[Start of Attachment]
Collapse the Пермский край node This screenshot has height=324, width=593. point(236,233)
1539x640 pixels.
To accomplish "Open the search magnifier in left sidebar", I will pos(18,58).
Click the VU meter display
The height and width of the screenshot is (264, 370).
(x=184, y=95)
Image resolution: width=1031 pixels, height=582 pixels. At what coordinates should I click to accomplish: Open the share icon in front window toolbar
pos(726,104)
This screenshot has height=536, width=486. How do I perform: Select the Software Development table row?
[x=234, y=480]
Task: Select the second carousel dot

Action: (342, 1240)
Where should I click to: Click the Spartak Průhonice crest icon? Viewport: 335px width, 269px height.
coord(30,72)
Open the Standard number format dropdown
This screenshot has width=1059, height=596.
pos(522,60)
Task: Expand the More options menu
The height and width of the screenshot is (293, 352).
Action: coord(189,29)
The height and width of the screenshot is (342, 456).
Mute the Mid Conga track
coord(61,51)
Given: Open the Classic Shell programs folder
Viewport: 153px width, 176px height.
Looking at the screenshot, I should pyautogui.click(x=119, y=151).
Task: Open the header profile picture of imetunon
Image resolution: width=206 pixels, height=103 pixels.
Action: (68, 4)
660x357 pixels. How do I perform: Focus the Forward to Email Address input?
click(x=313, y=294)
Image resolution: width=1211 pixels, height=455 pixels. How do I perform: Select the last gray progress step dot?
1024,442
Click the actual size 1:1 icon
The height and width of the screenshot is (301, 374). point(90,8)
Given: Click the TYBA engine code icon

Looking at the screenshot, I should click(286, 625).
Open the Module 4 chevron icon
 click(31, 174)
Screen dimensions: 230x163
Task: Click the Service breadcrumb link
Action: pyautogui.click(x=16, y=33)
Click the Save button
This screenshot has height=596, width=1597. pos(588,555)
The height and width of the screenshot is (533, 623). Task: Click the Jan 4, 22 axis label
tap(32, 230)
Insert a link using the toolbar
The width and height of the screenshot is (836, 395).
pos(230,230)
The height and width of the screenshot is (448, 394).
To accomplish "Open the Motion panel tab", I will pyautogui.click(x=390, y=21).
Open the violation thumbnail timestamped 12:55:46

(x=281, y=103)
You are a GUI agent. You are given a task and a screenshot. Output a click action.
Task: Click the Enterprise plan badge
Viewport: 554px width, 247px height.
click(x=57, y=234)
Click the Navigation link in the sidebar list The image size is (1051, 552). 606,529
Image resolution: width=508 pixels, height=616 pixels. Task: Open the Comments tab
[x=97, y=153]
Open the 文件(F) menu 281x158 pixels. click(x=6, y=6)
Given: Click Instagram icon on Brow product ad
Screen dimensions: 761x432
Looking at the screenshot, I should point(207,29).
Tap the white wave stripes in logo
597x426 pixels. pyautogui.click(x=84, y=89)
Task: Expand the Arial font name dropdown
[End of Attachment]
Copy all the lines from the data above that hold the word "sidebar".

To accomplish "Open the search magnifier in left sidebar", I will pos(18,58).
Click the Navigation link in the sidebar list The image size is (1051, 552). 606,529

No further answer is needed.